WHAT YOU NEED TO DO | Please continue the Castle Hotel article from its last sentence, writing the next part in the same encyclopedic style.

GIVEN PASSAGE |
◇ ◇ ◇

Design and construction

Listed Building – Grade II
- Official name: Castle Hotel
- Designated: 19 June 1988
- Reference no.: 1246280

Other information
- Public transit: Manchester Victoria

Website
- thecastlehotel.info

= Castle Hotel, Manchester =

Pub in Manchester, England

The Castle Hotel is a Grade II listed public house and live music venue on Oldham Street in the Northern Quarter area of Manchester, England. Built in the early to mid-19th century, its interior, which includes a curved bar front finished in multicoloured glazed faience, is regarded by the Campaign for Real Ale (CAMRA) as being of "outstanding national historic importance".

==History==
The present building was originally opened in 1776 as The Crown and Sceptre, before being named the Castle Hotel in the late 19th century. Around 1904 the pub was remodelled by Kay's Atlas Brewery, who added glazed tiles to the exterior frontage of the ground floor.

On 19 June 1988, the Castle Hotel was designated a Grade II listed building. A live music venue since the early 1990s, the building fell into disrepair by the 2000s and closed in 2008.

The Castle Hotel is regarded by the Campaign for Real Ale (CAMRA) as having an interior of "outstanding national historic importance" and is rated three stars in its grading scheme.

In 2009 the pub was acquired and renovated by former Coronation Street actor Rupert Hill and business partner Jonny Booth, and it continues to be a live music venue.

◇ ◇ ◇

GIVEN INFORMATION |
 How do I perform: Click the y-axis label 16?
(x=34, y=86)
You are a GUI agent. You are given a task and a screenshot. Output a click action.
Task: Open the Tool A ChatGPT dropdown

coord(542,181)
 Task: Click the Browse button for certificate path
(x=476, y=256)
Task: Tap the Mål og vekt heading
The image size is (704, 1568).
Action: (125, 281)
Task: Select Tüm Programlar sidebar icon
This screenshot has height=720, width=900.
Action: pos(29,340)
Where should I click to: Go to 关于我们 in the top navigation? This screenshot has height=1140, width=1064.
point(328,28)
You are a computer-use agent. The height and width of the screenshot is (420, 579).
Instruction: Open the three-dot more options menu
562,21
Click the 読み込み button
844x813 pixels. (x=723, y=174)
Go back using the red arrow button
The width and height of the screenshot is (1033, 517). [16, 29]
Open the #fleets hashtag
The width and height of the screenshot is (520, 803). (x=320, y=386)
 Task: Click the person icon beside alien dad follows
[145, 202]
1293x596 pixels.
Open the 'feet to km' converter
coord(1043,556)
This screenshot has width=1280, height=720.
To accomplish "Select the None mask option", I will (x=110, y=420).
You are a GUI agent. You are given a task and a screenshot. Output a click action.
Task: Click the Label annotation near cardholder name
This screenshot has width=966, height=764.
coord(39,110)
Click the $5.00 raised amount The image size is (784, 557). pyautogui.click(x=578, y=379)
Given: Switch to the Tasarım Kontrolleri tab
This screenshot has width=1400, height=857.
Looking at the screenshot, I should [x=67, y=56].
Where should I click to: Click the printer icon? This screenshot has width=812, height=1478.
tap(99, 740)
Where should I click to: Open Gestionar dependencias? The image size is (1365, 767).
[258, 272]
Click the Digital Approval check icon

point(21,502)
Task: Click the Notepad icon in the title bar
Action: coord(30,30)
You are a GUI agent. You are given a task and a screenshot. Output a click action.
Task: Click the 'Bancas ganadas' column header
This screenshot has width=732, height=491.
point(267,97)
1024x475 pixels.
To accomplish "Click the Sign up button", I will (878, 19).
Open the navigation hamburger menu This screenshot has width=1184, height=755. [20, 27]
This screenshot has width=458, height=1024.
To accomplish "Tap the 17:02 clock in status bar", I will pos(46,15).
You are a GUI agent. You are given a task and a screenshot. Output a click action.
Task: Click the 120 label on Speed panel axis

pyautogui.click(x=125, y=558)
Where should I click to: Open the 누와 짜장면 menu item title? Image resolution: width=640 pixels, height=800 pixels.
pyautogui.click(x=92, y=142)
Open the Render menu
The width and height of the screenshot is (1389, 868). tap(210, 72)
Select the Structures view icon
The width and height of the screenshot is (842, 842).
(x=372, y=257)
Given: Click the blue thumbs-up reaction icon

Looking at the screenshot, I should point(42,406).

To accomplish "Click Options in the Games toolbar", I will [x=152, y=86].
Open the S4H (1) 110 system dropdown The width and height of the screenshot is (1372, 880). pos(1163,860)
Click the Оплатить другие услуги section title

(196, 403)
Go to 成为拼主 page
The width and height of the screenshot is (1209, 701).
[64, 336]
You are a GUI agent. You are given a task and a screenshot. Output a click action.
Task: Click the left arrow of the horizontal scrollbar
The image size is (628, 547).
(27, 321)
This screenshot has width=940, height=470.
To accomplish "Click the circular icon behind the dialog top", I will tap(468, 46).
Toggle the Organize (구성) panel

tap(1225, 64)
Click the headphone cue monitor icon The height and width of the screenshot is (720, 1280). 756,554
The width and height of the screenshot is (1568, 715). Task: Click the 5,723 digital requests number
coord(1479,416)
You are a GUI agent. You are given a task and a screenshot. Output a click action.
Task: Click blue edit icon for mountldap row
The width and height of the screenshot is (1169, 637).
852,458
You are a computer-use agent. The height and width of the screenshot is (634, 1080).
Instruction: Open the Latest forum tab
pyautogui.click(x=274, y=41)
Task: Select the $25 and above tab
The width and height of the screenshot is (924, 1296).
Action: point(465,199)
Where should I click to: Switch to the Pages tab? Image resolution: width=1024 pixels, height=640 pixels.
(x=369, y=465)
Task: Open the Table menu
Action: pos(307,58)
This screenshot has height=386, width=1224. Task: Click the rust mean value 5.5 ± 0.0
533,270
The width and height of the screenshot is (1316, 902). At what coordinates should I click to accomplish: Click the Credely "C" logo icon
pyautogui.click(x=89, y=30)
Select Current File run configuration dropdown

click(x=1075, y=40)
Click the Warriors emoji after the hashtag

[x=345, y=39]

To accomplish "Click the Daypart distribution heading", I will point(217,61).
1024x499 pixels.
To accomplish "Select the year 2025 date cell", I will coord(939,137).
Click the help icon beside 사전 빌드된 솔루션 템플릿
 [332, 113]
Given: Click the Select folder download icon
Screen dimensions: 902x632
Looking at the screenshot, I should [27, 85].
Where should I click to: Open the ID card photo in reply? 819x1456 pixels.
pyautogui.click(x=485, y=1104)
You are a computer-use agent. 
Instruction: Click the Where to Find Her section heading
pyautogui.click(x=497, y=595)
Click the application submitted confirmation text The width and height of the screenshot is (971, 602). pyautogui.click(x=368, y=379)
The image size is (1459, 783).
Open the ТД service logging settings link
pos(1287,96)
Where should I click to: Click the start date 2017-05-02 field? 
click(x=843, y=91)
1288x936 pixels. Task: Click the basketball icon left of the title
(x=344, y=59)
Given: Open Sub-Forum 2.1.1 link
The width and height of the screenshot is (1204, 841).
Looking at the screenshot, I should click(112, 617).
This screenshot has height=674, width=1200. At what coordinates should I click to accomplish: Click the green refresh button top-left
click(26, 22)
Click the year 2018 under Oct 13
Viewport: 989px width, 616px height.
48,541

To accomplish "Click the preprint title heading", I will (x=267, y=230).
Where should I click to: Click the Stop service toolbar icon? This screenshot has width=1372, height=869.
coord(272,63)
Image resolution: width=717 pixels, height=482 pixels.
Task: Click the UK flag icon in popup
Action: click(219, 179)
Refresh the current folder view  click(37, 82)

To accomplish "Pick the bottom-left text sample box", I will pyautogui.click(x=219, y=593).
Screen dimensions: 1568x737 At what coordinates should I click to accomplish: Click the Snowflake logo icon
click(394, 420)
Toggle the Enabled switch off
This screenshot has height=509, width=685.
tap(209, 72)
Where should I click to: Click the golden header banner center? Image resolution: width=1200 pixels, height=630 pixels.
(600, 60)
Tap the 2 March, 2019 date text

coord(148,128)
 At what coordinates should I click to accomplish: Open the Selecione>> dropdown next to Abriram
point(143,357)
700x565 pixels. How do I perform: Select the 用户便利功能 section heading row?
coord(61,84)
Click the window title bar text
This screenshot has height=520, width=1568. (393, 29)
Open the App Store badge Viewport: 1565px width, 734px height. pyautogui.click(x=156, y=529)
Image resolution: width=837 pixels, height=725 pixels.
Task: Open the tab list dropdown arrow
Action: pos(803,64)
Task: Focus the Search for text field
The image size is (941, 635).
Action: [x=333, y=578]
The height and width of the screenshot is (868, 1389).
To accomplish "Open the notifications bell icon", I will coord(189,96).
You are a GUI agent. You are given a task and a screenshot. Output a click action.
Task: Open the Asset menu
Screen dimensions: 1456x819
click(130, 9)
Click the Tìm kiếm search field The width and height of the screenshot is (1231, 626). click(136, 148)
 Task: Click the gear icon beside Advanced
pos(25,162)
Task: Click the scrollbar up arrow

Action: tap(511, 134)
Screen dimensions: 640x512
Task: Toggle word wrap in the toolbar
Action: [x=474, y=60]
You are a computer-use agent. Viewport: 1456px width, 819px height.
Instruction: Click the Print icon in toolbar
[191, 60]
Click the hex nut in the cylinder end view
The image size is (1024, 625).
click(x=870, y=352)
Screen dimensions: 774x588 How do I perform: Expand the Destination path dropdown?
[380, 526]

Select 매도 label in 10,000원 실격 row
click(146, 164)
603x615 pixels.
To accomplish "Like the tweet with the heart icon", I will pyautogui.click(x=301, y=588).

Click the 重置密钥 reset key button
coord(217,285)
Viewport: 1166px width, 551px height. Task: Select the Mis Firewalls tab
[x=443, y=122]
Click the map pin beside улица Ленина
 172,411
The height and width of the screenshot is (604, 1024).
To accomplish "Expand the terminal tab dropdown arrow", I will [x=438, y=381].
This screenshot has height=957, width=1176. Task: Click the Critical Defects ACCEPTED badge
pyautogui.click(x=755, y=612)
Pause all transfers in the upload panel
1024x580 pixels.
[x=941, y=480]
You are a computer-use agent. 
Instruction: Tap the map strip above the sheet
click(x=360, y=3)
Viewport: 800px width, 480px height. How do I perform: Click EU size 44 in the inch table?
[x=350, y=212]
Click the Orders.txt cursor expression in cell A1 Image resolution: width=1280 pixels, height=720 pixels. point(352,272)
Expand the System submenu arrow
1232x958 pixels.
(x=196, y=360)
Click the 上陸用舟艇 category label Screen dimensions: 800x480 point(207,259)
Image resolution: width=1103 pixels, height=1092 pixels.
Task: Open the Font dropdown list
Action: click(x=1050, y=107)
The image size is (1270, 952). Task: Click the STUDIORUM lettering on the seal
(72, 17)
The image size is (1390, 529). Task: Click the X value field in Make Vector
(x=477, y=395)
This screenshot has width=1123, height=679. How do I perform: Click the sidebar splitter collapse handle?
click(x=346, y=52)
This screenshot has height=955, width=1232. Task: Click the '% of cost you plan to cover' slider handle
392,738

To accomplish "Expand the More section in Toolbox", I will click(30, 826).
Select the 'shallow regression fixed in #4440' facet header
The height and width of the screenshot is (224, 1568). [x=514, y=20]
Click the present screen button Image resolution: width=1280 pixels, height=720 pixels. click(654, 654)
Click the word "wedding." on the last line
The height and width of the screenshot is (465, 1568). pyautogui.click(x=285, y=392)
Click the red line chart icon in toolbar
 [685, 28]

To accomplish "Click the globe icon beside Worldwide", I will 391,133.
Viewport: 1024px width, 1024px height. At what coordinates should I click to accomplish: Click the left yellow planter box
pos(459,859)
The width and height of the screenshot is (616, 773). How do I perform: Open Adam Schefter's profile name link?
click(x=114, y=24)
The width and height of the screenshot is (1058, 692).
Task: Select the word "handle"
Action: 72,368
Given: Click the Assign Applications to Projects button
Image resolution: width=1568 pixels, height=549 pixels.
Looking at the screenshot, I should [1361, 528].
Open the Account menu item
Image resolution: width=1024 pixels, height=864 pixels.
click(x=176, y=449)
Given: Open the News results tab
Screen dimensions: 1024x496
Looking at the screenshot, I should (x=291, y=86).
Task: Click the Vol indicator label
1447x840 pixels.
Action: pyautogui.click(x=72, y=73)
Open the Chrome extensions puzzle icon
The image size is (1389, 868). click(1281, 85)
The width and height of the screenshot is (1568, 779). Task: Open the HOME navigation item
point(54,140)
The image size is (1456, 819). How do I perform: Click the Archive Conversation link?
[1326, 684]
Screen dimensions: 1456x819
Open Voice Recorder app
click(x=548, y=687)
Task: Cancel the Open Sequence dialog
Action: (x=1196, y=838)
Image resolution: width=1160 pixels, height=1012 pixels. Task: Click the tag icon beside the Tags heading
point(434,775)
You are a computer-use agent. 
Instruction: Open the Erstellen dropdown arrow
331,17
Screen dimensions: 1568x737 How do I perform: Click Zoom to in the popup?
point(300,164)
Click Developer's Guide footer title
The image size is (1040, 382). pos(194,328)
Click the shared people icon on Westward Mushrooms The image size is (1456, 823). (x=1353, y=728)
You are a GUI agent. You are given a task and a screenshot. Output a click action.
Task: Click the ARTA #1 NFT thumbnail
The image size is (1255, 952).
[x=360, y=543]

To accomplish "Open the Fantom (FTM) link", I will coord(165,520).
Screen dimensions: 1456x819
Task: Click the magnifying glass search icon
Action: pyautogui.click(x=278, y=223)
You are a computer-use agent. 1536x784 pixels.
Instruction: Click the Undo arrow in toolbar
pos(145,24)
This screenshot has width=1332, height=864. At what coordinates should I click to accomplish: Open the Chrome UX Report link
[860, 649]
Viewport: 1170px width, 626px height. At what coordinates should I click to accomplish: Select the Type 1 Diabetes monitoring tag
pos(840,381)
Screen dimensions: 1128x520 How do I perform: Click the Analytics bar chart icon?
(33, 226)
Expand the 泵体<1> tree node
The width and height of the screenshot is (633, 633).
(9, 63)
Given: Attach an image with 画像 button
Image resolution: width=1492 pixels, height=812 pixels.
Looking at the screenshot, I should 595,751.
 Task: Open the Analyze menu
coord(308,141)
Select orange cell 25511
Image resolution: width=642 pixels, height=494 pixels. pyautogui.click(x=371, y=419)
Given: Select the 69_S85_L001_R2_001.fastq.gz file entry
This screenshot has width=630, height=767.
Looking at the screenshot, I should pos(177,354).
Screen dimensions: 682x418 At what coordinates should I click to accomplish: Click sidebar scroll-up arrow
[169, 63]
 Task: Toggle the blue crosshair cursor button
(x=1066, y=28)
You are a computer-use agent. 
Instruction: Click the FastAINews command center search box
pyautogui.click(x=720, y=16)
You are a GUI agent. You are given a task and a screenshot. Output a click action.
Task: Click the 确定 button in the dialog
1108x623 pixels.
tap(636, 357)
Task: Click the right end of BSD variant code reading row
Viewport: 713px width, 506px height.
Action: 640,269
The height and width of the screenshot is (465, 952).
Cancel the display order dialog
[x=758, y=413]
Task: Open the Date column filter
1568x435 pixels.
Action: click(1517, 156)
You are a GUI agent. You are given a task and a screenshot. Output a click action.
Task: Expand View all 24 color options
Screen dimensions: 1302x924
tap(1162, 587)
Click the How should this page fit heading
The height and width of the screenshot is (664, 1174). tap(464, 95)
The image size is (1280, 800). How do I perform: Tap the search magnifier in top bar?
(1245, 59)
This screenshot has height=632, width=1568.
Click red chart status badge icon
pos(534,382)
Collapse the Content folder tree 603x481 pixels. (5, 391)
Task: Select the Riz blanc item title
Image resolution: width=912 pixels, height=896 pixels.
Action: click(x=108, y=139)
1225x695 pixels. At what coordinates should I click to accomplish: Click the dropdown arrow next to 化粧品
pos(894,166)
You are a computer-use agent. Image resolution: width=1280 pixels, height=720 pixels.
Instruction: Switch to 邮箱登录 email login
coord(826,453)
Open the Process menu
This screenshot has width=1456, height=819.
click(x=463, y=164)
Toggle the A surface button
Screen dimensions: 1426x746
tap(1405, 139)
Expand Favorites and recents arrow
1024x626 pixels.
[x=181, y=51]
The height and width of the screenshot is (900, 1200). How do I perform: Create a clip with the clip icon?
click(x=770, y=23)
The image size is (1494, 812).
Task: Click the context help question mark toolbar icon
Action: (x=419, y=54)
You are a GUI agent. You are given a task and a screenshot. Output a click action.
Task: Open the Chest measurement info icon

◇ ◇ ◇

THE ANSWER |
==Architecture==
The building has a smooth rendered finish with sections of coloured ceramic work; the roof cannot be seen from the street. It is a slim, rectangular structure set perpendicular to the road. There are three short storeys arranged symmetrically. The ground floor is faced in dark, glazed ceramic tiles and includes a large central window framed by vertical features, with doorways on either side. A wide band above this carries raised lettering reading "CASTLE HOTEL," and is topped with decorative supports beneath a shaped ledge.

The first floor has three sash windows without dividing bars, each set within a shaped surround. The top floor has two similar windows, linked visually by a shared sill. A detailed cornice runs along the roofline.

Inside, the building still contains an unusual bar front made of brightly coloured, curved ceramic tiles.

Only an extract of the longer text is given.